RATINGS OF AN INDUCTION MOTOR
KILOWATT(HP) 5.5(7.5)
VOLTS 600 V
FREQUENCY 50 Hz
CURRENT 40 A
PHASE 3-Ph
RPM 1429
PARTS OF MOTOR
1. Cooling fan
2. End shield
3. Inside and outside grease cap
4. Bearing chamber
5. Rotor
6. Stator and stator winding
7. Terminal box
8. Bearings(ball bearing or roller bearing)
9. Eye ball/lifting hook
10. Winding slots and rotor slots
PRINCIPLE OF OPERATION
A 3-phase power supply provides a rotating magnetic field in an induction motor
The induction motor does not have any direct supply onto the rotor; instead, a secondary current is induced in the rotor. To achieve this, stator windings are arranged around the rotor so that when energized with a polyphase supply they create a rotating magnetic field pattern which sweeps past the rotor. This changing magnetic field pattern induces current in the rotor conductors. These currents interact with the rotating magnetic field created by the stator and in effect causes a rotational motion on the rotor.

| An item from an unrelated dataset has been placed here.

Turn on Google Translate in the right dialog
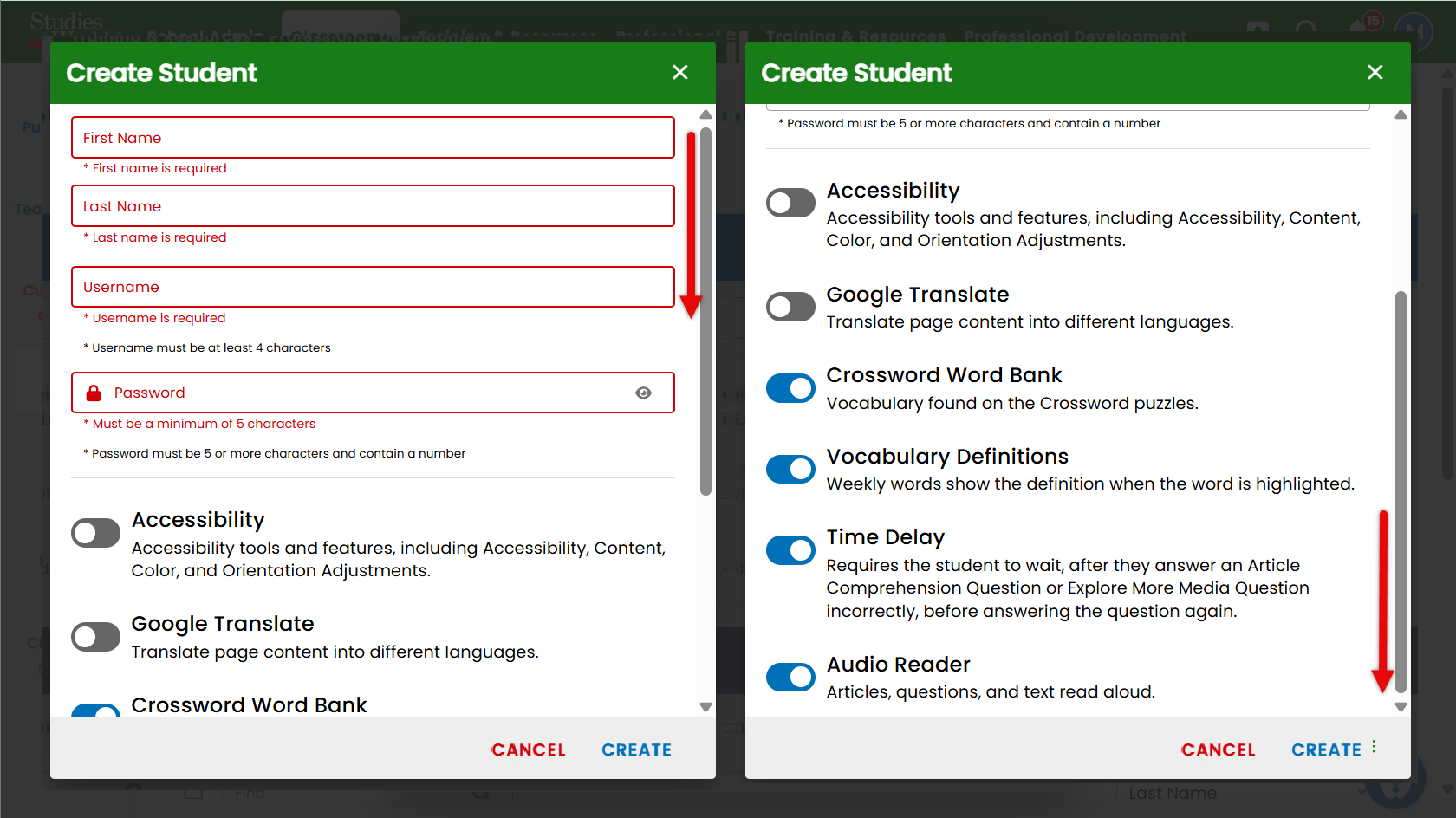Screen dimensions: 1456x818 point(790,306)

The speed of the physical rotor must be less than the speed of the rotating magnetic field in the stator, or else the magnetic field will not be moving relative to the rotor conductors and no currents will be induced. This difference between the speed of the rotor and speed of the rotating magnetic field in the stator is called slip.

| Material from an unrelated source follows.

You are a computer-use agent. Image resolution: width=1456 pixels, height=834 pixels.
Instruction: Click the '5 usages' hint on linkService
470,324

There are three types of rotor:
• Squirrel-cage rotor
The most common rotor is a squirrel-cage rotor. It is made up of bars of either solid copper or aluminum that span the length of the rotor, and those solid copper or aluminum strips can be shorted or connected by a ring or some time not. The rotor bars in squirrel-cage induction motors are not straight, but have some skew to reduce noise and harmonics.
• Slip ring rotor
A slip ring rotor replaces the bars of the squirrel-cage rotor with windings that are connected to slip ring. When these slip rings are shorted, the rotor behaves similarly to a squirrel-cage rotor; they can also be connected to resistors to produce a high-resistance rotor circuit, which can be beneficial in starting.
STARTING OF INDUCTION MOTORS
At starting, the voltage induced in the induction motor rotor is maximum. Since the rotor impedance is low, the rotor current is excessively large. This large rotor current is reflected in the stator because of transformer action. This results in high starting current in the stator and consequently the starting torque is low. Because of the short duration this value of large current does not harm the motor if the motor accelerates normally. However this large starting current will produce large line voltage drop. This will adversely affect the operation of other electrical equipment connected to the same line. Therefore it is necessary to reduce the magnitude of stator current at starting and several methods are used. The common methods use to start induction motors are:
1. Direct-on-line starting
2. Star-Delta starting
3. Autotransformer starting
4. Stator resistance starting
5. Rotor resistance starting